# [TEXT EXCERPT]
---------------

Digital transformation has been a top concern of CMOs, CEOs and boards across industries. The digital imperative came earlier to some sectors, such as media and financial services, while others have not yet been driven to re-invent their businesses around bits and bytes. For a company that’s still at the starting block, and with little experience in the realm of developing digital products and services, the prospect of transformation can be daunting.

To get some insights into how companies can think through those early first steps, I spoke with David DeWolf, Founder and CEO of 3Pillar Global. DeWolf focuses very acutely on the arena of helping companies make that initial step toward becoming truly digital. This includes advising on digital strategy and developing customer-facing digital products that drive revenue. Through his work, he’s seen the issues, risks and opportunities companies face when making that first pivot to digital.

Peter Horst: How does a traditional company know when it’s time to think about transforming their business to be more digital-oriented?

David DeWolf: Here’s the brutal reality. In a matter of years every successful business will have a thriving digital business. We’ve seen the media and information world and the retail world turned on their heads. The financial services space is in the midst of disruption and healthcare is not far behind. Pretty much all industries should at least be thinking about how they will compete in this increasingly digital economy.

Horst: How are some of the basic premises of digital transformation that a company must get their heads around?

DeWolf: Digital disruption is not about technology enabling or optimizing your business. It’s about totally disrupting the way in which monies flow throughout the economy. Google and Facebook didn’t enable and optimize the traditional media value chain with technology — they disrupted it with technology. The digital economy is not just being driven by advertising and generating demand online. It’s really about the actual goods and services being the bits and bytes of software and the value proposition that software provides. It’s both the distribution channel and the product itself. We no longer sell newspapers, we sell digital content. What we buy from Uber is not the actual transportation — it is the service of hailing a ride when we want it, where we want it and the convenience of them making that a frictionless experience for us.

Horst: Companies that are newer to the digital arena often naturally default to approaching the transformation challenge from the organizational and mental perspective of the IT organization—which is very different than a product mindset.

DeWolf: That’s right—the two are very different. There are three fundamental differences between IT Software and Digital Software Products.

---------------

[Records of locating words and elements]
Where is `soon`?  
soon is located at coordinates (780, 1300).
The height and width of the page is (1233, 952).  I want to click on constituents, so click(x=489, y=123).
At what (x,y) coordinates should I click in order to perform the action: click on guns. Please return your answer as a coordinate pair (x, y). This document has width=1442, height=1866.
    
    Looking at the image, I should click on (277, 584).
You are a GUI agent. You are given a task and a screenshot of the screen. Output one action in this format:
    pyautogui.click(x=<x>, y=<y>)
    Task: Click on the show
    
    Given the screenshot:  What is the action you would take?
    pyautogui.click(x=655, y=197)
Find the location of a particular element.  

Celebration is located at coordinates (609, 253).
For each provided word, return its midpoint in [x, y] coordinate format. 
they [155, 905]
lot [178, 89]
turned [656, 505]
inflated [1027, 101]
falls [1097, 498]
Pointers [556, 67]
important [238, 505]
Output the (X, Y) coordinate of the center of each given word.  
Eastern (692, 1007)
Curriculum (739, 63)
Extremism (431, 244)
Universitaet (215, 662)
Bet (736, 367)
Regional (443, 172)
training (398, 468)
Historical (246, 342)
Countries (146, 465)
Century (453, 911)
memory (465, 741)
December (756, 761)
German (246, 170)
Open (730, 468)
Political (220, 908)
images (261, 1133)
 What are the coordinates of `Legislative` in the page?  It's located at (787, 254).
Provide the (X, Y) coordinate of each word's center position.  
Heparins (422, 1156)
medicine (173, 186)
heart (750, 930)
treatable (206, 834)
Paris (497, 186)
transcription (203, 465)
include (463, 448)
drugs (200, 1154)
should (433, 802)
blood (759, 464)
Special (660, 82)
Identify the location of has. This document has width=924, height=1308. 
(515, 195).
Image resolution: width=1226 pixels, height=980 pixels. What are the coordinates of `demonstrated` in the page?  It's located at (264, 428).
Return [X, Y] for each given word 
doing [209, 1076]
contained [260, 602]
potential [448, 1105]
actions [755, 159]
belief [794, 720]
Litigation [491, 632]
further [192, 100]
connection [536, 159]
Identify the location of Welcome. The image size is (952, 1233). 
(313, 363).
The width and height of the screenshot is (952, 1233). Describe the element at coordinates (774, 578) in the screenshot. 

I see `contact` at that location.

---------------

# [WHAT TO WORK ON]
[1] Output the passage of the digital transformation interview from "Horst: Companies that are" to "Digital Software Products.", copying it word for word.
[2] In the digital transformation interview, what position does David DeWolf hold at 3Pillar Global?
Nothing in the records is required here.

# [RESULTS FOR EACH TASK]
[1]
Horst: Companies that are newer to the digital arena often naturally default to approaching the transformation challenge from the organizational and mental perspective of the IT organization—which is very different than a product mindset.

DeWolf: That’s right—the two are very different. There are three fundamental differences between IT Software and Digital Software Products.

[2] Founder and CEO